RV Parks Tend to Host Friendly Folk, The Bosun Indulges in Vent Hubris, and I Read My Way to Hawaii

Today was stressful. Actually, this week has involved a bit of stress: a biopsy that didn’t happen because the doctor’s office mis-scheduled; news that I need two crowns and a filling; work pressures (quite a few); and getting everything together to head out onto the road again.


But the latter stress is good. It was there today because we had to get organized to hit the road. And that’s the price of another adventure! So after discovering that the jeep that holds my scuba gear, archery equipment, and paddling gear has sprung a leak (I haven’t been in the mood to cram all those goodies back on the boat, so I’ve left them in the car since it has been mild and not too hot, but now the windows are leaking), I shifted the damp goods around to give them a better chance of getting dry while we’re gone, and hefted clothes, toiletries, and provisions into the RV. Then I opened my laptop, lit up the hot spot, and got to work as the Bosun pointed us north toward College Station, Texas. Problem was Boat Dog was feeling needy and wanted to share my lap with the laptop. For like two hours. Somewhat inconvenient, but we made it work.


It worked so well Boat Dog didn’t really want to leave the RV when we pulled into the RV park for the night. When I finally pried him loose to do a little exploring, downy-soft evening had settled over the park. Strolling along, we encountered people taking out trash, stretching their own pups’ legs, and grilling out. All these folks greeted us hospitably, made us feel welcome. While exceptions exist, of course, we’ve enjoyed a lot of friendliness on the road, with most campers and RV-park tenants ready with a wave, smile, or helpful word.


Back inside Traveler, the Bosun had to test his new roof vents. Working perfectly, they only added to the Bosun’s store of equipment hubris (he has a terrible case of bilge hubris on the boat—with the sweetest-smelling, cleanest bilge in the marina). Meanwhile, I had to dive into the many storage cabinets in search of salt and pepper we knew we had aboard but had misplaced. RVs and boats offer furnishing ease—no need to put together IKEA chifforobes; the vehicle has all necessary furniture built in. But this state of interior affairs means that storage may run deep, with lots of hide-y holes and nooks—places convenient to tuck away little items ... until you can’t remember where those convenient spots were.
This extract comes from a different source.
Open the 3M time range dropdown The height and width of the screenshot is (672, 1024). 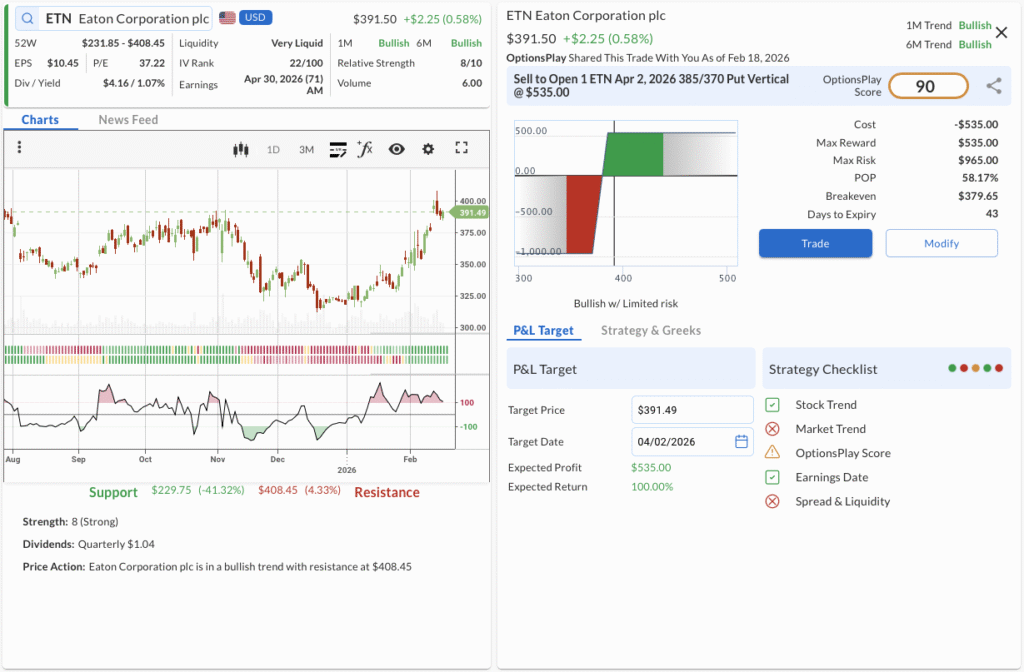tap(306, 149)
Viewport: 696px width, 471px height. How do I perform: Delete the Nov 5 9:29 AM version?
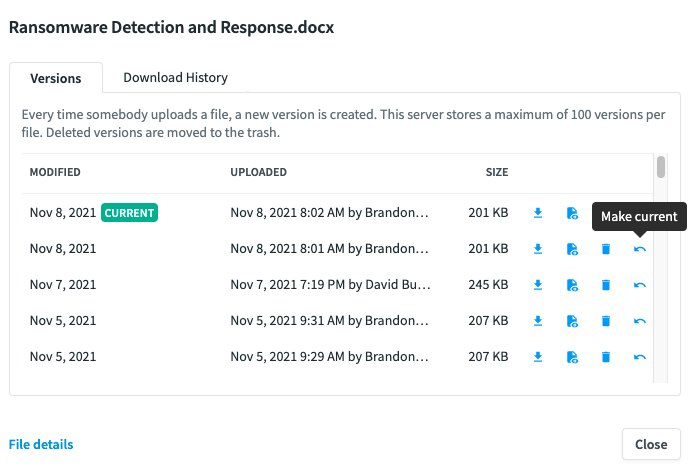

Rest assured, though, that I never forget where the book supply lives. And tonight I’m into Mark Panek’s Big Happiness. Panek teaches at the University of Hawaii at Hilo (and a member of the Read Local community had him as a professor). In Big Happiness, Panek tells the true story of Percy Kipapa, a young Hawaiian man who pursued sumo wrestling in Japan only to end up murdered back on Oahu. I’m only at the start of the book, but I can say it’s got tons of local flavor for anyone interested in a literary experience of the islands.